Questions to answer.
(A) Reproduce the passage of the essay on social media use that starts with "However, the irksome" and goes on through "as of 2025.".
(B) According to the essay on social media use, what percentage of U.S. adults get news from social media as of 2025, based on the Pew Research Center survey?
(C) Write the next part of the essay on social media use, picking up after its final sentence.

Document text.

+ + + + + + +

Moms will blame their kids’ headaches on their phone usage while reading the Facebook post that reminded them to go nag at their kids. Typically, the essential question remaining from that conversation is, “What is it that you’re watching on your phone?”
I guarantee that adults are unaware of what content their children are consuming a majority of the time, and as far as they are concerned, this generation is only becoming more brainwashed with the heightened use of social media.
Whether someone is a silent viewer or posts Threads daily, they are a consumer of social media. Some might say “victim” of consumption, but I beg to differ. Teenagers and young adults consume a mixture of content ranging from politics to new slangs which kids these days mislabel as “brain rot.”
However, the irksome “brain rot” slang generally used by students in classrooms is only a fragment of the content they consume. A research study displays that 47% out of the 70% of college students who have Instagram utilize the app as a resource for information about colleges they may want to apply to. Another recent survey from Pew Research Center shows that 53% of U.S. adults attain news from social media as of 2025.
Evidently, social media is not only a source of entertainment, but it is also a source for research and knowledge.

+ + + + + + +

[Stored items]
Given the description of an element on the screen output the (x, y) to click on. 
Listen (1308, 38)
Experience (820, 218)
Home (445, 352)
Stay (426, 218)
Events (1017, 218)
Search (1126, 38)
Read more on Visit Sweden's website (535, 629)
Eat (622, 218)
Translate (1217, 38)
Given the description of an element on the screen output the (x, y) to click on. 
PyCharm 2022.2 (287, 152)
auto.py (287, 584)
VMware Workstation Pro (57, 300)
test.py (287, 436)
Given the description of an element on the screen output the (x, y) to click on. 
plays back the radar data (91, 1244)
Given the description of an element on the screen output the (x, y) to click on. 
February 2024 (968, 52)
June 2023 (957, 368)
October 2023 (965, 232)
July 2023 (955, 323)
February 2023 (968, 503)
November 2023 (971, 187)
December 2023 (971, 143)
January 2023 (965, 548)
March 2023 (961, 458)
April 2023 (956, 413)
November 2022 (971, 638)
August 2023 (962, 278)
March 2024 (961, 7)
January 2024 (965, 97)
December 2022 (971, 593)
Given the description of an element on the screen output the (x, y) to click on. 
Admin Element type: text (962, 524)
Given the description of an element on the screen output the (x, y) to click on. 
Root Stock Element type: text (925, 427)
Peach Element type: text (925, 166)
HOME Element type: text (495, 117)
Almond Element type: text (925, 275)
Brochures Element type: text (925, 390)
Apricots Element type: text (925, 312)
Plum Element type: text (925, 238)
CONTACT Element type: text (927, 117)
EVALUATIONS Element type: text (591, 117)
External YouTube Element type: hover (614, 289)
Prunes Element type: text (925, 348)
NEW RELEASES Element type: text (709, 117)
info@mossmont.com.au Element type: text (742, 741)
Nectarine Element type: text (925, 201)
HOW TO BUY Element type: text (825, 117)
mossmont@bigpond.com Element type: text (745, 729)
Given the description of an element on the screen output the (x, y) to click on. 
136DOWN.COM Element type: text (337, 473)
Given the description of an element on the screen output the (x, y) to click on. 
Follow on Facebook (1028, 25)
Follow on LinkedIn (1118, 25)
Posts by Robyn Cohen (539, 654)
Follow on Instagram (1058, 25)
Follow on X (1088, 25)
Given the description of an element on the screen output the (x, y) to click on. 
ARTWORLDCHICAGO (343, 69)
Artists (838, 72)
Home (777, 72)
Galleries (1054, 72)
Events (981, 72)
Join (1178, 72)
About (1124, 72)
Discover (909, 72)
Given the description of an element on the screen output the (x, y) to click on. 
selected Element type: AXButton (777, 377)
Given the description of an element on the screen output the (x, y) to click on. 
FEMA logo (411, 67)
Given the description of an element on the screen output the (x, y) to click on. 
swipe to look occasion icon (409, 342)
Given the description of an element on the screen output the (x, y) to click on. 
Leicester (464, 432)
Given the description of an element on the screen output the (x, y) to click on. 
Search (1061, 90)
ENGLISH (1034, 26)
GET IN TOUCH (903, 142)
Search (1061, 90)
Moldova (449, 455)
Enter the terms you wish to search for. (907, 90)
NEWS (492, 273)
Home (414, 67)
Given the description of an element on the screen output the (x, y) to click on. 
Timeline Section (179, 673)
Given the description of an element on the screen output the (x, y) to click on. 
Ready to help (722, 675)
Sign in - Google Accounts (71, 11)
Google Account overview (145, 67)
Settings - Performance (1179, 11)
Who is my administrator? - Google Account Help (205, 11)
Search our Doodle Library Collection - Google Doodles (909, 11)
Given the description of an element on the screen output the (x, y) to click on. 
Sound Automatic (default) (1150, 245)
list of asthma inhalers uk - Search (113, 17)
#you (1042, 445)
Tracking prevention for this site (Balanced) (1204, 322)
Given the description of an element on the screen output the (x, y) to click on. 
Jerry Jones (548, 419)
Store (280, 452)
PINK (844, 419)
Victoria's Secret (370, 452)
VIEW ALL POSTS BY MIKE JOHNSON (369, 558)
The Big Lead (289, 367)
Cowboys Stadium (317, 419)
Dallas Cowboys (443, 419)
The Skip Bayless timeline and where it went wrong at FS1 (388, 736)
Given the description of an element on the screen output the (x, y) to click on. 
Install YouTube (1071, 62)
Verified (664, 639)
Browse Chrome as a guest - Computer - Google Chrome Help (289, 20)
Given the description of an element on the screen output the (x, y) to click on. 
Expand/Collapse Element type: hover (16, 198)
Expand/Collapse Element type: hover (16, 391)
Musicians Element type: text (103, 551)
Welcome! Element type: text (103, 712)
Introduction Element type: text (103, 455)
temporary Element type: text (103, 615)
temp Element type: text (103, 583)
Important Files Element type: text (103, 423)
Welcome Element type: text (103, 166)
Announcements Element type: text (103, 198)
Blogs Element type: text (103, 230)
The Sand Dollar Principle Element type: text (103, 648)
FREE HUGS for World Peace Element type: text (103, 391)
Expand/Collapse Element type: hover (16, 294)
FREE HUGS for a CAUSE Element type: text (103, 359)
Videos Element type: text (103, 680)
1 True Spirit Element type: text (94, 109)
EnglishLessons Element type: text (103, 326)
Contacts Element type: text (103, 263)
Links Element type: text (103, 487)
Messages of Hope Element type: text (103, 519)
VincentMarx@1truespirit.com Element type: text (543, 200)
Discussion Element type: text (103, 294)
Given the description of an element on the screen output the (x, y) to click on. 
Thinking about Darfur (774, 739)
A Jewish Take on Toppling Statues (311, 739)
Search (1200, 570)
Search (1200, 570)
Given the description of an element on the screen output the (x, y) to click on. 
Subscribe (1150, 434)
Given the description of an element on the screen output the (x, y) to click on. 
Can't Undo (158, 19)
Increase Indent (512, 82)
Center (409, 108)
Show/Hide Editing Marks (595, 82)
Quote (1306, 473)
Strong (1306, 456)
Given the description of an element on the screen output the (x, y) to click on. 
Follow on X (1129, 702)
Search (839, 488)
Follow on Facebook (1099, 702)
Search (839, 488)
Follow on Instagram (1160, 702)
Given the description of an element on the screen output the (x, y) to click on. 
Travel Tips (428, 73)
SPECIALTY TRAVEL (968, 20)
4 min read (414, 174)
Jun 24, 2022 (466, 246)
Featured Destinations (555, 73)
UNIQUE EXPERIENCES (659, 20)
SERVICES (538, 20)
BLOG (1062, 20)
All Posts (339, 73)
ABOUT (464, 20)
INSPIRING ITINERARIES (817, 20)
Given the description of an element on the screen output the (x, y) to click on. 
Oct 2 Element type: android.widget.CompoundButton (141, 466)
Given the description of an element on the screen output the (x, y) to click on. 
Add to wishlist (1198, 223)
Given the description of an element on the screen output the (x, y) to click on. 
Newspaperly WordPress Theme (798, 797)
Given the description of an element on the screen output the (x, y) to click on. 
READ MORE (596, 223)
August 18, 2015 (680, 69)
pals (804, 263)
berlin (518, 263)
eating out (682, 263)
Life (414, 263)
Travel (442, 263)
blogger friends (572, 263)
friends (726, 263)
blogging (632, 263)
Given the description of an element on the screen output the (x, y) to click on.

+ + + + + + +

Written answers.
(A)
However, the irksome “brain rot” slang generally used by students in classrooms is only a fragment of the content they consume. A research study displays that 47% out of the 70% of college students who have Instagram utilize the app as a resource for information about colleges they may want to apply to. Another recent survey from Pew Research Center shows that 53% of U.S. adults attain news from social media as of 2025.

(B) 53% of U.S. adults get news from social media as of 2025.

(C)
Moreover, if Instagram is used and known as a reliable source of information to over half of the surveyed students and adults, then envision how it and other social media platforms like TikTok and YouTube may expose people to topics online that haven’t been sufficiently covered elsewhere in news outlets.
On the contrary, a sophomore at Sage Creek High School, Italy Lezama Garcia, believes that social media can well inform a person in addition to having noticeable downsides to their mental health. Having been questioned about her internet consumption, Garcia listed various societal changes she wouldn’t have known prior to downloading TikTok. She specified one of the changes social media has given exposure to is the ICE raids that have been taking place in the U.S., which helps emphasize the heavy impacts it has brought upon citizens of today’s society.
After building a strong defense for it, Garcia unraveled the drawbacks regarding how different her and her peers would be without social media.
“Over time, if I had got rid of social media, it could probably, like, cause more of a positive effect than a negative effect on me,” she said, “I would be more focused on my hobbies and academics.”
Similarly, sophomore student Charlotte Lee had a perspective akin to Garcia’s on important life connections except with a more social approach. Lee said, “if people didn’t have social media, there would be less bullying or less arguments and we’d be less divided.”
Despite the contrast, Lee also identifies the influential power social media carries in people’s everyday viewpoints. She claimed that although most of the controversial topics like politics and religion don’t generally apply to herself, they are very important in other people’s lives as they shape their opinions and their beliefs.
The fact is that people do not have to have social media to be able to recognize that it can influence the ways in which others expand their knowledge on a subject. It shouldn’t be difficult to allow others to simply consume and or express thoughts they resonate with online as an outlet from opposing thoughts that may surround them in their physical life.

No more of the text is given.